▶ [課題]: 『復讐の協奏曲』の読書感想から、「2021年、いちばん数多く読」で始まり「でいます。それをお忘れなく。」で終わる部分を一字一句違えずに書き写しなさい。

▶ [文書本文]:
━━━
2021年、いちばん数多く読んだのは今村翔吾だと思い込んでいた。でも数えたら5冊にすぎない。実は中山七里のほうが9冊も読んでいたのである。さすが月刊中山七里状態で刊行しただけのことはある。列挙すると
「毒島刑事最後の事件」
「テロリストの家」
「銀齢探偵社 静おばあちゃんと要介護探偵2」
「ヒポクラテスの悔恨」
「ラスプーチンの庭」
「ヒポクラテスの試練」
「能面検事の奮迅」
「カインの傲慢」
そしてこの「復讐の協奏曲」です。
先にばらしておきますが、中山はよくタイトルにネタを仕込んでいます。それをお忘れなく。
かつて中学生のときに少女を惨殺し、医療少年院を出てから敏腕の(そしてきわめて悪辣な)弁護士となった御子柴(みこしば)シリーズの最新作。
あらためて少年時代の犯罪が描かれ、少女の母親の狂乱を読者に印象づける。彼女は、いつか復讐するからそのときは“協力”してね、と娘の友人である「洋子ちゃん」に告げる。
そして現在。御子柴の事務所で事務員として働く「洋子」に殺人の容疑がかかる。御子柴のセリフがすばらしい。
「きみが殺したかは関係ない。必ず無罪にする」
……中山七里は、匿名で正義面をする人間たちに容赦ない。そっちにしかし紙数をとられすぎてか、ラストがドタバタしてしまったのは残念でした。御子柴が、なぜ自分を襲撃する犯人に気づいたか、ってネタが弱すぎる(笑)。
でも面白さは相変わらず。このシリーズのわたしはファンなので、他のシリーズを遅らせても御子柴の新作をお願いしたい。あ、それだと講談社以外の出版社がだまってないかあ。
━━━
▶ [学習資料]:
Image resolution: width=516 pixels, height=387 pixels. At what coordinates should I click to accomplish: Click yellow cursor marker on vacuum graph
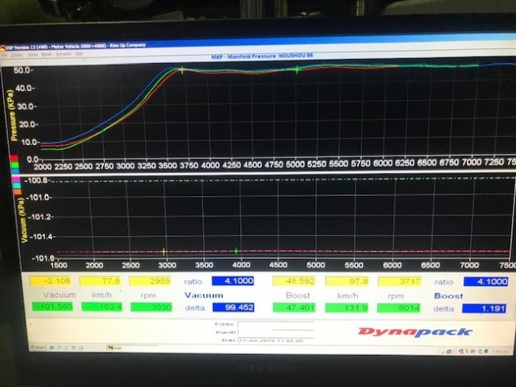[164, 251]
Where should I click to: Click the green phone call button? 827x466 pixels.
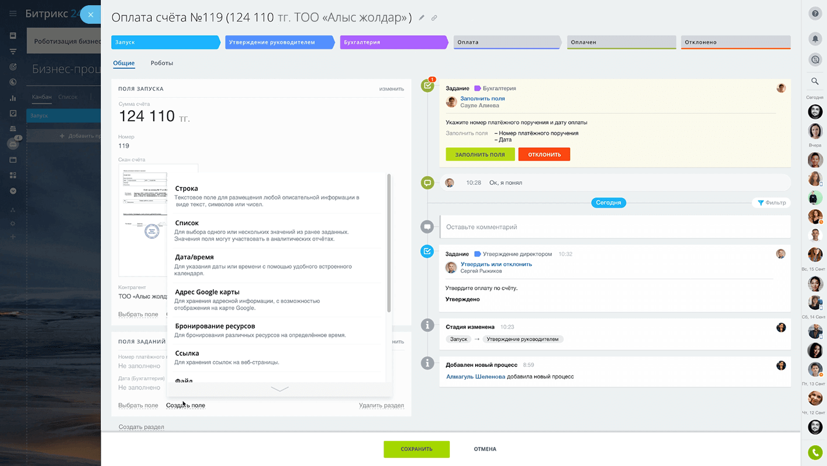click(x=815, y=453)
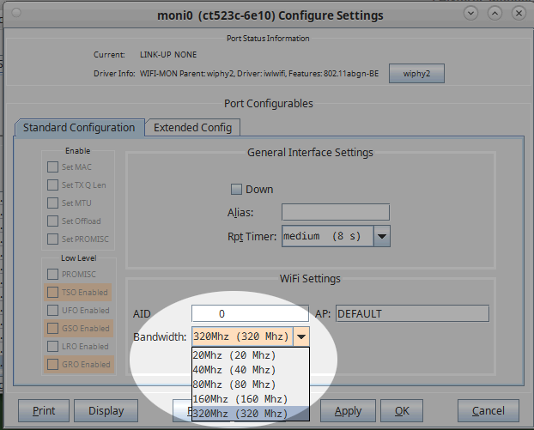Click the Cancel button

tap(488, 411)
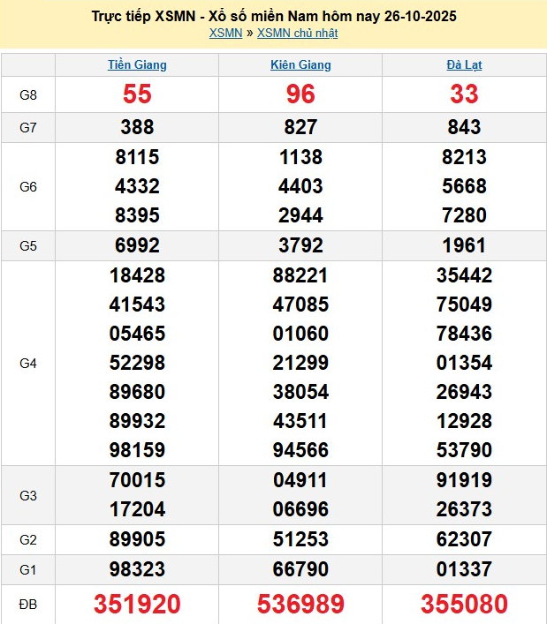Select the G5 number 1961
Image resolution: width=547 pixels, height=624 pixels.
pos(464,245)
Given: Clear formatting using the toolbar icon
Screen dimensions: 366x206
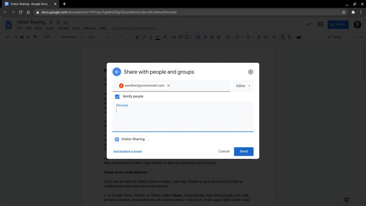Looking at the screenshot, I should [x=274, y=37].
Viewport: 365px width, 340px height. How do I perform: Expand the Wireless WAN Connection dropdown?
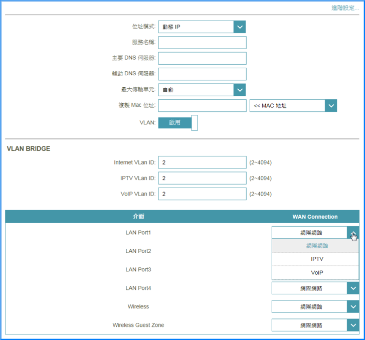(315, 307)
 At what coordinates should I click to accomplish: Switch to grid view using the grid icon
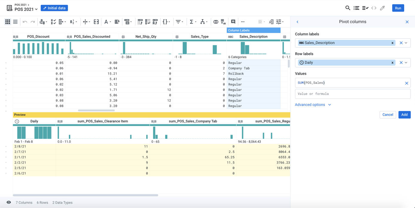tap(7, 22)
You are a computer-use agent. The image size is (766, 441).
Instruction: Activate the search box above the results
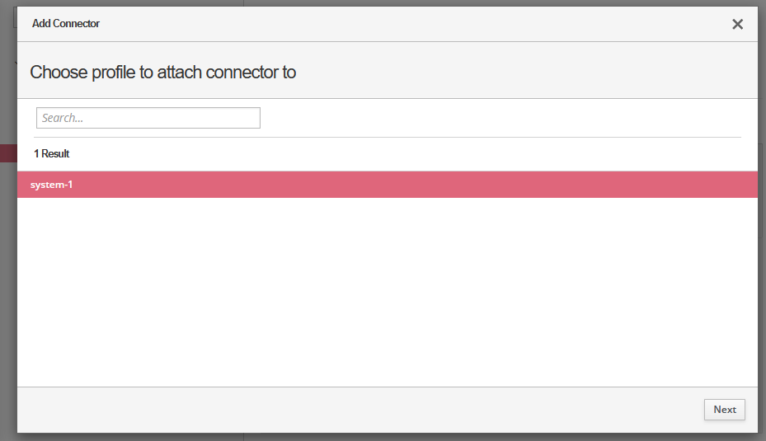[x=148, y=118]
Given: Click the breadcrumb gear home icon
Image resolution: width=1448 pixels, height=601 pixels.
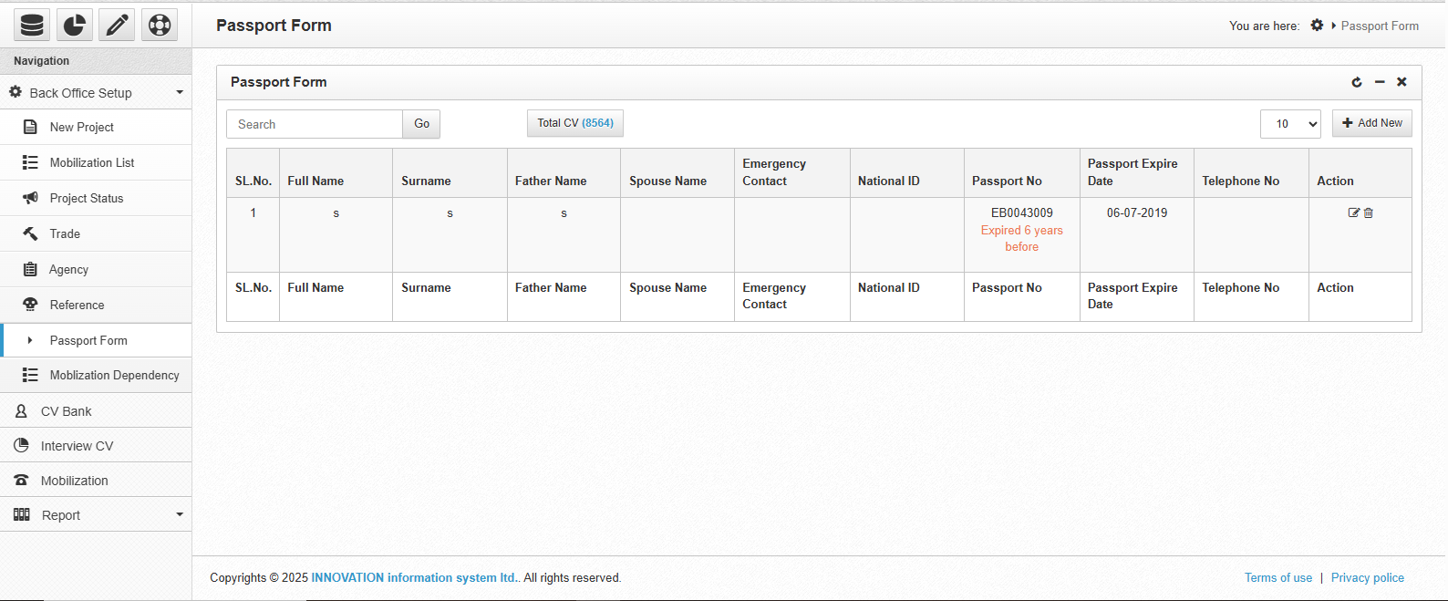Looking at the screenshot, I should 1317,26.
━━━
▶ [解答]:
2021年、いちばん数多く読んだのは今村翔吾だと思い込んでいた。でも数えたら5冊にすぎない。実は中山七里のほうが9冊も読んでいたのである。さすが月刊中山七里状態で刊行しただけのことはある。列挙すると
「毒島刑事最後の事件」
「テロリストの家」
「銀齢探偵社 静おばあちゃんと要介護探偵2」
「ヒポクラテスの悔恨」
「ラスプーチンの庭」
「ヒポクラテスの試練」
「能面検事の奮迅」
「カインの傲慢」
そしてこの「復讐の協奏曲」です。
先にばらしておきますが、中山はよくタイトルにネタを仕込んでいます。それをお忘れなく。